Pese a los ataques de las Farc, en Briceño avanza esperanza de paz
En vereda Orejón, construyen el campamento donde se instalará la comisión de desminado humanitario.


A pesar de los constantes ataques guerrilleros en varias zonas del país por parte de las Farc que afectan a la población civil, habitantes del municipio de Briceño no pierden la esperanza de observar y vivir un avance en las negociaciones entre el gobierno y el grupo subversivo para alcanzar la paz, y consolidar el desminado de sus campos
En la vereda Orejón de esa localidad del norte del departamento de Antioquia, los campesinos y personal del ejército iniciaron la construcción del campamento donde se instalará la comisión de desminado humanitario delegada por la mesa de diálogos en la Habana, Cuba
Aunque la comisión tenía previsto su arribo para comenzar la fase técnica del desminado el pasado 10 de junio, se espera que los delegados lleguen en las próximas dos semanas cuando esté listo el campamento donde dirigirán esa operación humanitaria
Don Bernardo Peláez, un habitante del pequeño poblado, señaló en diálogo con Caracol Radio, que ya compraron los materiales para la construcción del espacio, pero no ha sido posible trasladarlo debido al mal estado de la carretera hacia el sitio dispuesto para el campamento
“Van a empezar apenas a construirlo; hay dificultades con la carretera, es una carretera nueva y tiene dificultades con el invierno. Por ejemplo, hoy tenemos varios deslizamientos de tierra por las lluvias”, indicó el líder
Añadió que aunque para la comisión integrada por guerrilleros y uniformados del ejército es “una carretera demasiado incómoda. Para nosotros (los habitantes) es una autopista porque nunca habíamos tenido una carretera”

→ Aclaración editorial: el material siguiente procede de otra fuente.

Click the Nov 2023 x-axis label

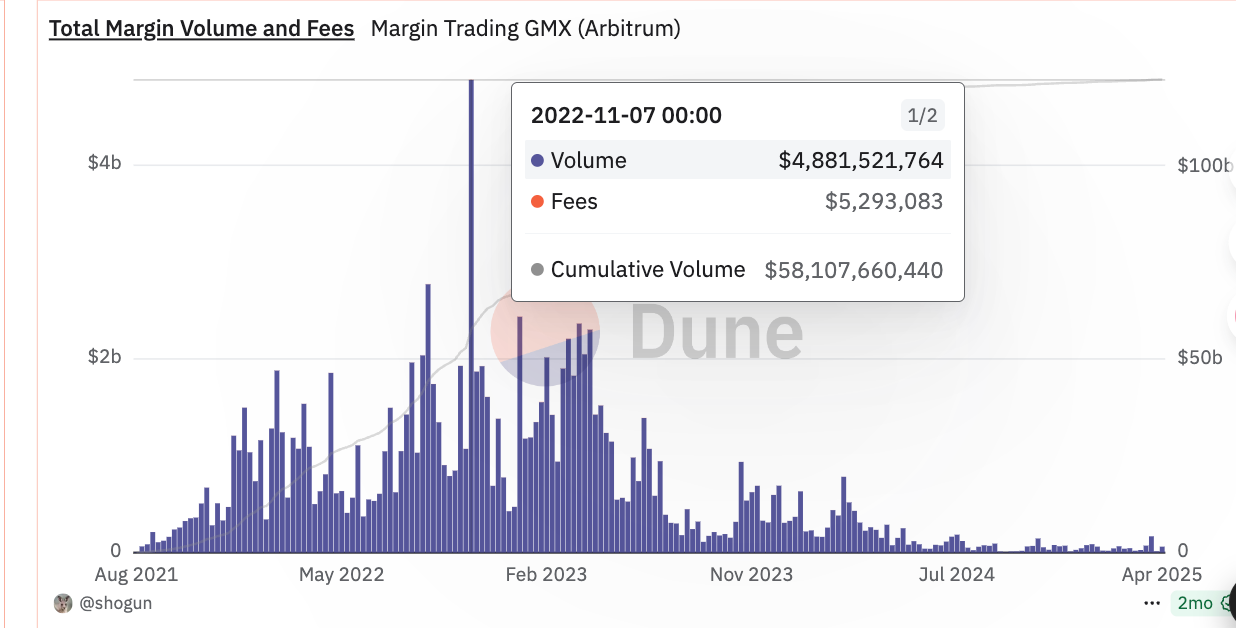751,574
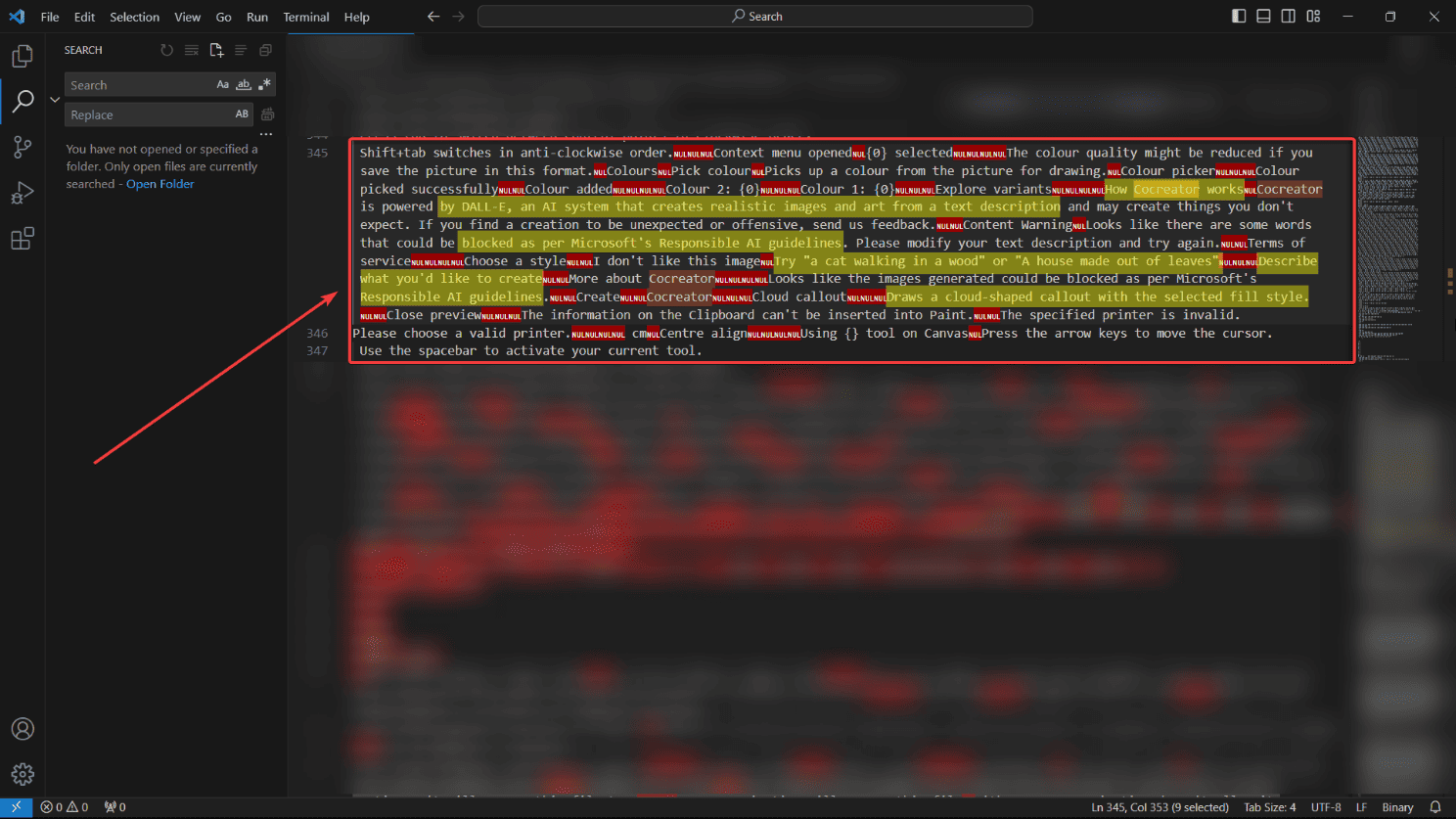Toggle search details ellipsis
This screenshot has height=819, width=1456.
click(x=266, y=134)
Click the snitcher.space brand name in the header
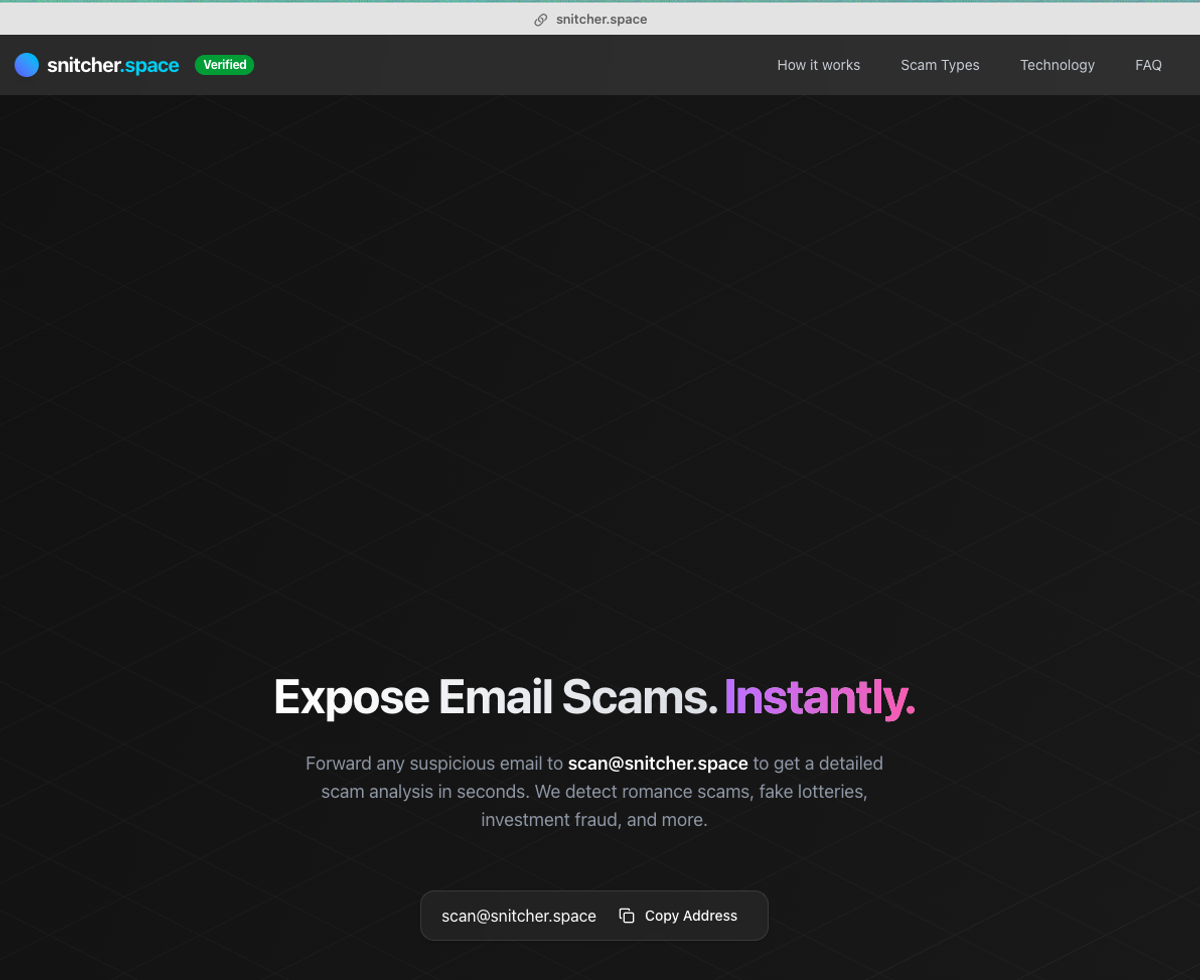The width and height of the screenshot is (1200, 980). [x=113, y=65]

Para salir al área urbana de Briceño, los habitantes de Orejón debían hacerlo en mula o a pie, por trochas, en un tiempo mínimo de ocho horas, pero ahora con la carretera habilitada para que se haga posible el plan piloto de desminado acordado en la Habana, se demoran, en vehículo, unas tres horas. Pese al terrorismo que se ve en otros territorios del país, la vereda Orejón es hoy, según sus orgullosos habitantes, un reflejo que pese a la guerra no deja morir la esperanza de paz
“Todo está listo, estamos esperando que llegue toda esa gente de la comisión, ellos son la esperanza que tenemos después de tantos años de violencia”, concluyó el señor Peláez.